FIG. 3.

Gel retardation assays with the nrf promoter. The figure shows gel retardation assays with pnrf53 promoter fragments incubated with purified IHF (A) and Fis (B) proteins. (A) ³²P-end-labeled pnrf53 EcoRI-MfeI fragments were incubated with increasing concentrations of purified IHF protein, as follows: lanes 1 to 5, wild-type pnrf53; lanes 6 to 10, pnrf53/p104Gp103C (IHF II); and lanes 11 to 15, pnrf53/p124Gp123C (IHF III). The concentrations of IHF protein in the reactions were as follows: lanes 1, 6, and 11, no protein; lanes 2, 7, and 12, 25 nM; lanes 3, 8, and 13, 50 nM; lanes 4, 9, and 14, 0.1 μM; and lanes 5, 10, and 15, 0.2 μM. (B) ³²P-end-labeled pnrf53 EcoRI-MfeI fragments were incubated with increasing concentrations of purified Fis protein, as follows: lanes 1 to 4, wild-type pnrf53; and lanes 5 to 8, pnrf53/p175G (Fis II).
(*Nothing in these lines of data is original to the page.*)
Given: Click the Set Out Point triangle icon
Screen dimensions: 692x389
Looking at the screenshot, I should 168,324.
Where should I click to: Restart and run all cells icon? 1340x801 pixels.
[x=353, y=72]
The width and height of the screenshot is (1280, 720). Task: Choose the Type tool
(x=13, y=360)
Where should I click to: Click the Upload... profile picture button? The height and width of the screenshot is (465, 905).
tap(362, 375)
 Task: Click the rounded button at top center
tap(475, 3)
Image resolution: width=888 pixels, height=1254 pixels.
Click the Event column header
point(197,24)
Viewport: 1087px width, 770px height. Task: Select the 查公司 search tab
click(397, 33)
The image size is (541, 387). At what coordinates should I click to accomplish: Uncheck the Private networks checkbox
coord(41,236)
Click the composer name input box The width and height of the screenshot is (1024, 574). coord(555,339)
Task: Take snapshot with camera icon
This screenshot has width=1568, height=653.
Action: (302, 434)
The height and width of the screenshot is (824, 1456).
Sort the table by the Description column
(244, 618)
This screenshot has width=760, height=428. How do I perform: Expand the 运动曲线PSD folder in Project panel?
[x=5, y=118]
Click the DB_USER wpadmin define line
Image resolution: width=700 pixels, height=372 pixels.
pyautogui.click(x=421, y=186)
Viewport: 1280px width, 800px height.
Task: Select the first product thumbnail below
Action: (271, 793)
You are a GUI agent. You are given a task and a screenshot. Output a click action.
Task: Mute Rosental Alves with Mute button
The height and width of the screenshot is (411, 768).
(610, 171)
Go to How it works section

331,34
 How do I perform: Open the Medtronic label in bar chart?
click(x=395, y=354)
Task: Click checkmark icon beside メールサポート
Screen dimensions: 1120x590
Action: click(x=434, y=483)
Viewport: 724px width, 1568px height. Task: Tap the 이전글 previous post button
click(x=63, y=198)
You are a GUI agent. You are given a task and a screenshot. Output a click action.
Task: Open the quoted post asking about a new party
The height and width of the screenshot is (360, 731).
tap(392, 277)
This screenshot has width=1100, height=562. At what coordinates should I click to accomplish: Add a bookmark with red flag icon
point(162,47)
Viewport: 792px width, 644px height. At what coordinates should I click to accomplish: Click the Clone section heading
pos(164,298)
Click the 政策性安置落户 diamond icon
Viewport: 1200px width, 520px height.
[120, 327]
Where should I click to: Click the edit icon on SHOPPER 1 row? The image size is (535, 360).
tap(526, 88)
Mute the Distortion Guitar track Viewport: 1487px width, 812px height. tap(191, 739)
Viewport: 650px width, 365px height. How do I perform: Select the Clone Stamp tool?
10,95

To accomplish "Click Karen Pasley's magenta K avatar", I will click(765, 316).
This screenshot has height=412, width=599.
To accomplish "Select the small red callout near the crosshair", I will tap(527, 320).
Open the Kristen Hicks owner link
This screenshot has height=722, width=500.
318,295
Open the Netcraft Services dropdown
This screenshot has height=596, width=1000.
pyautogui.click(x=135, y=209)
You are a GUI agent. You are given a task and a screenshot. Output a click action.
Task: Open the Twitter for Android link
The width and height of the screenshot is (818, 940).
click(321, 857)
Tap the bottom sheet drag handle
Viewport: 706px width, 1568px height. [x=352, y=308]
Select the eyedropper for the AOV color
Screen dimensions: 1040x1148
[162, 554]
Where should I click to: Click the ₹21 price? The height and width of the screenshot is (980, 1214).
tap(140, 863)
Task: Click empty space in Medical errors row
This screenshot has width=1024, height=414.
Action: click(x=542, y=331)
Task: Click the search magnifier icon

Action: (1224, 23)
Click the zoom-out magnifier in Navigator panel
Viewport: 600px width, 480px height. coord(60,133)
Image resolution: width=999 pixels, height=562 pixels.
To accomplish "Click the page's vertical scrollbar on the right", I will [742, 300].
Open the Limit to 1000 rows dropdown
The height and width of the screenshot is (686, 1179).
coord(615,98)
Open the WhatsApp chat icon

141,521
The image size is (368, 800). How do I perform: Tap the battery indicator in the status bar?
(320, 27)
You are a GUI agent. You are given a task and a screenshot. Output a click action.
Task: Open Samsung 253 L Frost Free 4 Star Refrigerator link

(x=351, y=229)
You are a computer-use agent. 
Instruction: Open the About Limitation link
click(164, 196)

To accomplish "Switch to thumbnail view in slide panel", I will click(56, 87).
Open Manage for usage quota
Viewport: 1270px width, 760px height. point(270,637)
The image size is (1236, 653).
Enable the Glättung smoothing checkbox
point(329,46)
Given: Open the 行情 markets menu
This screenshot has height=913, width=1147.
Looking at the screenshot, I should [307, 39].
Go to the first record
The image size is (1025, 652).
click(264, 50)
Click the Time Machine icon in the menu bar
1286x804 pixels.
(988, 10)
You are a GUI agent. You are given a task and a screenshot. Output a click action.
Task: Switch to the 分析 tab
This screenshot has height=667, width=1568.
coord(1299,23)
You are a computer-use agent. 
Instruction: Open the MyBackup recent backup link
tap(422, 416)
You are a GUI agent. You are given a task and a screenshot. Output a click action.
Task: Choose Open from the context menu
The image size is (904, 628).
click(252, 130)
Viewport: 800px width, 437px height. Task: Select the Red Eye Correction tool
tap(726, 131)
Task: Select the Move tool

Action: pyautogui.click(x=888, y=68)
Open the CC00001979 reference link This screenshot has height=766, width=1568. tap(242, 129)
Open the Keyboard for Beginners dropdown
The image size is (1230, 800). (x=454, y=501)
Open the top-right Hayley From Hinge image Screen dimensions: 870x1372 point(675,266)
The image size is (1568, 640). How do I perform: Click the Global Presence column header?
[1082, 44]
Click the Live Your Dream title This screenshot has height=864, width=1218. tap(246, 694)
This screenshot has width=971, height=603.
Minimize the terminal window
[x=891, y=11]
The concentrations of Fis protein in the reactions were as follows: lanes 1 and 5, no protein; lanes 2 and 6, 0.11 μM; lanes 3 and 7, 0.22 μM; and lanes 4 and 8, 0.44 μM. Note that pnrf53 EcoRI-MfeI fragments carry pnrf sequences from positions −209 to −50 and, therefore, only carry the IHF II, IHF III, and Fis II binding sites.